PROBLEM DESCRIPTION: Each entry, from beginning to end, is to be transcribed verbatim.

ENTRIES SUPPLIED:

----------

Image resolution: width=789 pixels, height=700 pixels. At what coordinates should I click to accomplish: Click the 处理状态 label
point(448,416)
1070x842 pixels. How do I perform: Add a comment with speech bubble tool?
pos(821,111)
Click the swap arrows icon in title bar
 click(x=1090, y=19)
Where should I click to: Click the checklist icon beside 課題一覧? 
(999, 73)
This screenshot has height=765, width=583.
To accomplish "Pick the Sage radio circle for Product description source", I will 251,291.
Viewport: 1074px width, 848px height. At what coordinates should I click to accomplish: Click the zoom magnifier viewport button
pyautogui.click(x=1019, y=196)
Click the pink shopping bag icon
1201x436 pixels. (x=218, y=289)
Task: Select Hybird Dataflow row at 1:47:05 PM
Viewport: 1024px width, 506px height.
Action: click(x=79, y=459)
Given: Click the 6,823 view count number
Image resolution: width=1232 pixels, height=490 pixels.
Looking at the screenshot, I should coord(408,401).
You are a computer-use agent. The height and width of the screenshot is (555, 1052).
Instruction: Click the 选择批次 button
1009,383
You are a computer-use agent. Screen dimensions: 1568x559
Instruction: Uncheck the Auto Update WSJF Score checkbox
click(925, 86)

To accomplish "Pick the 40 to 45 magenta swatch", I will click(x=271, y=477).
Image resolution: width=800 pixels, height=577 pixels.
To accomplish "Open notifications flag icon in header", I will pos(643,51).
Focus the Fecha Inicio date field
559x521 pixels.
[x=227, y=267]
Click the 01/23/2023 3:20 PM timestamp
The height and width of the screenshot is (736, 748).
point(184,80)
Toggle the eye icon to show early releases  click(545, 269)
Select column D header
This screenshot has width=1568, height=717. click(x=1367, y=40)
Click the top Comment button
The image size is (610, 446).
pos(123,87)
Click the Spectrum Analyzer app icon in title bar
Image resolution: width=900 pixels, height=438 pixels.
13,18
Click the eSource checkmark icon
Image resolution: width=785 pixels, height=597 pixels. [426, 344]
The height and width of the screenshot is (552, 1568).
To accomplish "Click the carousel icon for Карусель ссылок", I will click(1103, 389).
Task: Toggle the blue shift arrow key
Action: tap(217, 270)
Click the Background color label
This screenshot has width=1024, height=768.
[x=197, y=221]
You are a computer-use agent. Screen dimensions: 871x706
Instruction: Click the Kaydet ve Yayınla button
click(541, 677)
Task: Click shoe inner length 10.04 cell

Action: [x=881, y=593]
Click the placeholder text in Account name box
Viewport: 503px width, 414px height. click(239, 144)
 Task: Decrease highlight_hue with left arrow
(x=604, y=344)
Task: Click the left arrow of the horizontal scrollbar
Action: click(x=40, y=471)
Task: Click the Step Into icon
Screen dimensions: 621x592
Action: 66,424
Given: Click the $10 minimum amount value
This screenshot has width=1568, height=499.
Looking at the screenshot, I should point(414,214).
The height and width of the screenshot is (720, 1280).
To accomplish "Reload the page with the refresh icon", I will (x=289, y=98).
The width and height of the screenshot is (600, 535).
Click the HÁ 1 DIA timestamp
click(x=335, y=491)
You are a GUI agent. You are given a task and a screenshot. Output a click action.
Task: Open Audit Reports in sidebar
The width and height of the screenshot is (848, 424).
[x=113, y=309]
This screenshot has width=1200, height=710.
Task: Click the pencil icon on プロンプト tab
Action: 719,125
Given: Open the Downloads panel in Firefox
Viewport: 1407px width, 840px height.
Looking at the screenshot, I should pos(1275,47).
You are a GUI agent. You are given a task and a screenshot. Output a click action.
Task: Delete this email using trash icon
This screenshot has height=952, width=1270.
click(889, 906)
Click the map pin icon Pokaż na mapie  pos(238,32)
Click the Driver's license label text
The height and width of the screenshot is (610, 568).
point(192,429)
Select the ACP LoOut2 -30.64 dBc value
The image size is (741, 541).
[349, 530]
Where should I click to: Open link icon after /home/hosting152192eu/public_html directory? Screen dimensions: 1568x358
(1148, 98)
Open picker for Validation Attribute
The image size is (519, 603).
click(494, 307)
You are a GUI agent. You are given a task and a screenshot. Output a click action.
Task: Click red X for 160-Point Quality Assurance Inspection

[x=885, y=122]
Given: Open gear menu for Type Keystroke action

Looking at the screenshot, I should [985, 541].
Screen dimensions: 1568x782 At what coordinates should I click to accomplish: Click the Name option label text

----------

SOLUTION FOR THIS EXERCISE:
Image resolution: width=789 pixels, height=700 pixels. At what coordinates should I click to accomplish: Click the 处理状态 label
point(448,416)
1070x842 pixels. How do I perform: Add a comment with speech bubble tool?
pos(821,111)
Click the swap arrows icon in title bar
 click(x=1090, y=19)
Where should I click to: Click the checklist icon beside 課題一覧? 
(999, 73)
This screenshot has height=765, width=583.
To accomplish "Pick the Sage radio circle for Product description source", I will 251,291.
Viewport: 1074px width, 848px height. At what coordinates should I click to accomplish: Click the zoom magnifier viewport button
pyautogui.click(x=1019, y=196)
Click the pink shopping bag icon
1201x436 pixels. (x=218, y=289)
Task: Select Hybird Dataflow row at 1:47:05 PM
Viewport: 1024px width, 506px height.
Action: click(x=79, y=459)
Given: Click the 6,823 view count number
Image resolution: width=1232 pixels, height=490 pixels.
Looking at the screenshot, I should coord(408,401).
You are a computer-use agent. The height and width of the screenshot is (555, 1052).
Instruction: Click the 选择批次 button
1009,383
You are a computer-use agent. Screen dimensions: 1568x559
Instruction: Uncheck the Auto Update WSJF Score checkbox
click(925, 86)

To accomplish "Pick the 40 to 45 magenta swatch", I will click(x=271, y=477).
Image resolution: width=800 pixels, height=577 pixels.
To accomplish "Open notifications flag icon in header", I will pos(643,51).
Focus the Fecha Inicio date field
559x521 pixels.
[x=227, y=267]
Click the 01/23/2023 3:20 PM timestamp
The height and width of the screenshot is (736, 748).
point(184,80)
Toggle the eye icon to show early releases  click(545, 269)
Select column D header
This screenshot has width=1568, height=717. click(x=1367, y=40)
Click the top Comment button
The image size is (610, 446).
pos(123,87)
Click the Spectrum Analyzer app icon in title bar
Image resolution: width=900 pixels, height=438 pixels.
13,18
Click the eSource checkmark icon
Image resolution: width=785 pixels, height=597 pixels. [426, 344]
The height and width of the screenshot is (552, 1568).
To accomplish "Click the carousel icon for Карусель ссылок", I will click(1103, 389).
Task: Toggle the blue shift arrow key
Action: tap(217, 270)
Click the Background color label
This screenshot has width=1024, height=768.
[x=197, y=221]
You are a computer-use agent. Screen dimensions: 871x706
Instruction: Click the Kaydet ve Yayınla button
click(541, 677)
Task: Click shoe inner length 10.04 cell

Action: [x=881, y=593]
Click the placeholder text in Account name box
Viewport: 503px width, 414px height. click(239, 144)
 Task: Decrease highlight_hue with left arrow
(x=604, y=344)
Task: Click the left arrow of the horizontal scrollbar
Action: click(x=40, y=471)
Task: Click the Step Into icon
Screen dimensions: 621x592
Action: 66,424
Given: Click the $10 minimum amount value
This screenshot has width=1568, height=499.
Looking at the screenshot, I should point(414,214).
The height and width of the screenshot is (720, 1280).
To accomplish "Reload the page with the refresh icon", I will (x=289, y=98).
The width and height of the screenshot is (600, 535).
Click the HÁ 1 DIA timestamp
click(x=335, y=491)
You are a GUI agent. You are given a task and a screenshot. Output a click action.
Task: Open Audit Reports in sidebar
The width and height of the screenshot is (848, 424).
[x=113, y=309]
This screenshot has width=1200, height=710.
Task: Click the pencil icon on プロンプト tab
Action: 719,125
Given: Open the Downloads panel in Firefox
Viewport: 1407px width, 840px height.
Looking at the screenshot, I should pos(1275,47).
You are a GUI agent. You are given a task and a screenshot. Output a click action.
Task: Delete this email using trash icon
This screenshot has height=952, width=1270.
click(889, 906)
Click the map pin icon Pokaż na mapie  pos(238,32)
Click the Driver's license label text
The height and width of the screenshot is (610, 568).
point(192,429)
Select the ACP LoOut2 -30.64 dBc value
The image size is (741, 541).
[349, 530]
Where should I click to: Open link icon after /home/hosting152192eu/public_html directory? Screen dimensions: 1568x358
(1148, 98)
Open picker for Validation Attribute
The image size is (519, 603).
click(494, 307)
You are a GUI agent. You are given a task and a screenshot. Output a click action.
Task: Click red X for 160-Point Quality Assurance Inspection

[x=885, y=122]
Given: Open gear menu for Type Keystroke action

Looking at the screenshot, I should [985, 541].
Screen dimensions: 1568x782 At what coordinates should I click to accomplish: Click the Name option label text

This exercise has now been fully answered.